Edit the stretch from the start of the entries through the line that contains "click(x=537, y=443)" by replacing "heading" with "title". Keep everything else unchanged.
--- START RECORDS TO USE ---
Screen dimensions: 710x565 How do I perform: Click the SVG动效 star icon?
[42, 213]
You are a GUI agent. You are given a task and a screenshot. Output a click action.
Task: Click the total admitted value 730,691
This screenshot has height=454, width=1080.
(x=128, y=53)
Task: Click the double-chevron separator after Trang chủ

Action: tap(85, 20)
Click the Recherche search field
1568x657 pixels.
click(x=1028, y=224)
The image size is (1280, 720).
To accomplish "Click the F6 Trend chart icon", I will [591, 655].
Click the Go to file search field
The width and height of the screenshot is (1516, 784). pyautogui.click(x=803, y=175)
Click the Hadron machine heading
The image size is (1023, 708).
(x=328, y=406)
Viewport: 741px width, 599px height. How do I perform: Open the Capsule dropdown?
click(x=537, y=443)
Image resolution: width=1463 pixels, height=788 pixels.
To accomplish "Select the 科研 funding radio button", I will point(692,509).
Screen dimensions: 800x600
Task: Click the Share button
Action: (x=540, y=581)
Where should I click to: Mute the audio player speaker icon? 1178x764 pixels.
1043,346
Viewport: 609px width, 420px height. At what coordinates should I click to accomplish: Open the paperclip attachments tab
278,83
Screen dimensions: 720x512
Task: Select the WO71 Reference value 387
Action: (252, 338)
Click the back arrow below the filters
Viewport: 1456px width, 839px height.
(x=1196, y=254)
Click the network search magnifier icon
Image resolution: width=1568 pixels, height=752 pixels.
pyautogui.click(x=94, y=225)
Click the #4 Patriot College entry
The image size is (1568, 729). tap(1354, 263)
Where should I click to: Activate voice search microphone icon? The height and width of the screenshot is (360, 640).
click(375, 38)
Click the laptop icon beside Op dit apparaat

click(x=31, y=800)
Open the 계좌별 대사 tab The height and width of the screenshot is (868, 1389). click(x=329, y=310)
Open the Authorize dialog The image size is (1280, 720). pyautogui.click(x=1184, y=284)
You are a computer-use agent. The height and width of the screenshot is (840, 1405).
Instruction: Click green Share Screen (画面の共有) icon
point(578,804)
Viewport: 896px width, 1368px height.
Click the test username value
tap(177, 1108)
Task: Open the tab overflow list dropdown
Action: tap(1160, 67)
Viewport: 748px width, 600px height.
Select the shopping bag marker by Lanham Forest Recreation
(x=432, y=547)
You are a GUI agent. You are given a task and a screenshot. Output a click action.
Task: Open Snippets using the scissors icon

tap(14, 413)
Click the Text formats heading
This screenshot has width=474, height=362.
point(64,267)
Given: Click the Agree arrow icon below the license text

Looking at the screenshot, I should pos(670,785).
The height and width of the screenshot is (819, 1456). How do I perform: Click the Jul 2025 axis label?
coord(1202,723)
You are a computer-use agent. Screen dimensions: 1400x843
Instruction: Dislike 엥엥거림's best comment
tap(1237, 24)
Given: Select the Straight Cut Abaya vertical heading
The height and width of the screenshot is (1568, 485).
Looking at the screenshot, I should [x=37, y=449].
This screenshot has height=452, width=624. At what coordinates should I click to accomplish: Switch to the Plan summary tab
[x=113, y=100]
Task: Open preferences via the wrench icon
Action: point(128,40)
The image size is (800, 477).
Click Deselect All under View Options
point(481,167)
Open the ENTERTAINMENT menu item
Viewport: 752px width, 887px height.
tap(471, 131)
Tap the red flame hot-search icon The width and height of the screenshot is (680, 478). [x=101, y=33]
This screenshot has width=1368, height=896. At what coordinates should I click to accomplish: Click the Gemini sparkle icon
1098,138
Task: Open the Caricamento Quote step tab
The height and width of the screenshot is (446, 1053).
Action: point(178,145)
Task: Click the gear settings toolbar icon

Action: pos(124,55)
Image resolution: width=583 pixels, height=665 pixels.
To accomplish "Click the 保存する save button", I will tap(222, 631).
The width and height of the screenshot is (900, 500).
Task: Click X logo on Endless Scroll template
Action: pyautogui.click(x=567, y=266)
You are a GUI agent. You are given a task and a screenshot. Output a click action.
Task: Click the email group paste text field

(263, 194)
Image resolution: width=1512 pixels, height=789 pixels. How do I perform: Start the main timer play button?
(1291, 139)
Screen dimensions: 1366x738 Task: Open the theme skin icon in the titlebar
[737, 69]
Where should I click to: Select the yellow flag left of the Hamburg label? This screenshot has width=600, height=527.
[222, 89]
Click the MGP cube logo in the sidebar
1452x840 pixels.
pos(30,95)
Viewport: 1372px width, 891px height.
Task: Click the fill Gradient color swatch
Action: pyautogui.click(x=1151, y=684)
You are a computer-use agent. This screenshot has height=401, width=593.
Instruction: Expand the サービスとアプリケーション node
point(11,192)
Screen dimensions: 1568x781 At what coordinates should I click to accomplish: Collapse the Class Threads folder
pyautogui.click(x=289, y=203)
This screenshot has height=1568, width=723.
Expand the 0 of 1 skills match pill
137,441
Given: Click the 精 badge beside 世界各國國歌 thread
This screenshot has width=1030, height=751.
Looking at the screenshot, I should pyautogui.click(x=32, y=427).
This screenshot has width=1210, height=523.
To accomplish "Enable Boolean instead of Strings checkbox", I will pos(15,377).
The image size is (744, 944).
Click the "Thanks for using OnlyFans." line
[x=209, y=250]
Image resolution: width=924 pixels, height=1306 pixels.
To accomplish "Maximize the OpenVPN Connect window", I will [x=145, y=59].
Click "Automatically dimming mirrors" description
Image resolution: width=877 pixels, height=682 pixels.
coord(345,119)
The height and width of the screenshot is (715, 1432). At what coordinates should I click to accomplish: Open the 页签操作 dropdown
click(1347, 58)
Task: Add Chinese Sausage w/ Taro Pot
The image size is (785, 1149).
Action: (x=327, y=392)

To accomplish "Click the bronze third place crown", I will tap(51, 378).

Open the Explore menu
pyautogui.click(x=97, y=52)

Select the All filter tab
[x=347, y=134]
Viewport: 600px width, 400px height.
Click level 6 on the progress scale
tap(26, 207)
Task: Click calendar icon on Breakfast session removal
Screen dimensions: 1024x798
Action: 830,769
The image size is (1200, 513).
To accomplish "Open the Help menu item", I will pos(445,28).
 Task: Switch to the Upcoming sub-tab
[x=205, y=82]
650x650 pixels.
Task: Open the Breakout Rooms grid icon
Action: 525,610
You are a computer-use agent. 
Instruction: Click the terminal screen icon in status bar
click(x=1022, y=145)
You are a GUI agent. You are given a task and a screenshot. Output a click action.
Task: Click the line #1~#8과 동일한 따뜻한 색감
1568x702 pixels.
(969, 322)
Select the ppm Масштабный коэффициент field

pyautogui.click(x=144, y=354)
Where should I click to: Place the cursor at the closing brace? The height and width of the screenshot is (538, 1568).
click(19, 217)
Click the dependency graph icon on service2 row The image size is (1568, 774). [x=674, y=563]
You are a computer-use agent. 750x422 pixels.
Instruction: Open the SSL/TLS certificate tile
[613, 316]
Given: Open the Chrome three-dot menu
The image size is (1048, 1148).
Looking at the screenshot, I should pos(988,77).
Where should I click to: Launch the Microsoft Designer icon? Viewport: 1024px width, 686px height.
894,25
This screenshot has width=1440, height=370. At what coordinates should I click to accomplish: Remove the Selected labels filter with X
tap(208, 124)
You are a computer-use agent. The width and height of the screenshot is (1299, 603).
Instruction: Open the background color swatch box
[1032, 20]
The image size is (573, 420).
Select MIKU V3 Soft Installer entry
--- END RECORDS TO USE ---
ANSWER TO THE PROBLEM:
Screen dimensions: 710x565 How do I perform: Click the SVG动效 star icon?
[42, 213]
You are a GUI agent. You are given a task and a screenshot. Output a click action.
Task: Click the total admitted value 730,691
This screenshot has height=454, width=1080.
(x=128, y=53)
Task: Click the double-chevron separator after Trang chủ

Action: tap(85, 20)
Click the Recherche search field
1568x657 pixels.
click(x=1028, y=224)
The image size is (1280, 720).
To accomplish "Click the F6 Trend chart icon", I will [591, 655].
Click the Go to file search field
The width and height of the screenshot is (1516, 784). pyautogui.click(x=803, y=175)
Click the Hadron machine title
The image size is (1023, 708).
(x=328, y=406)
Viewport: 741px width, 599px height. How do I perform: Open the Capsule dropdown?
click(x=537, y=443)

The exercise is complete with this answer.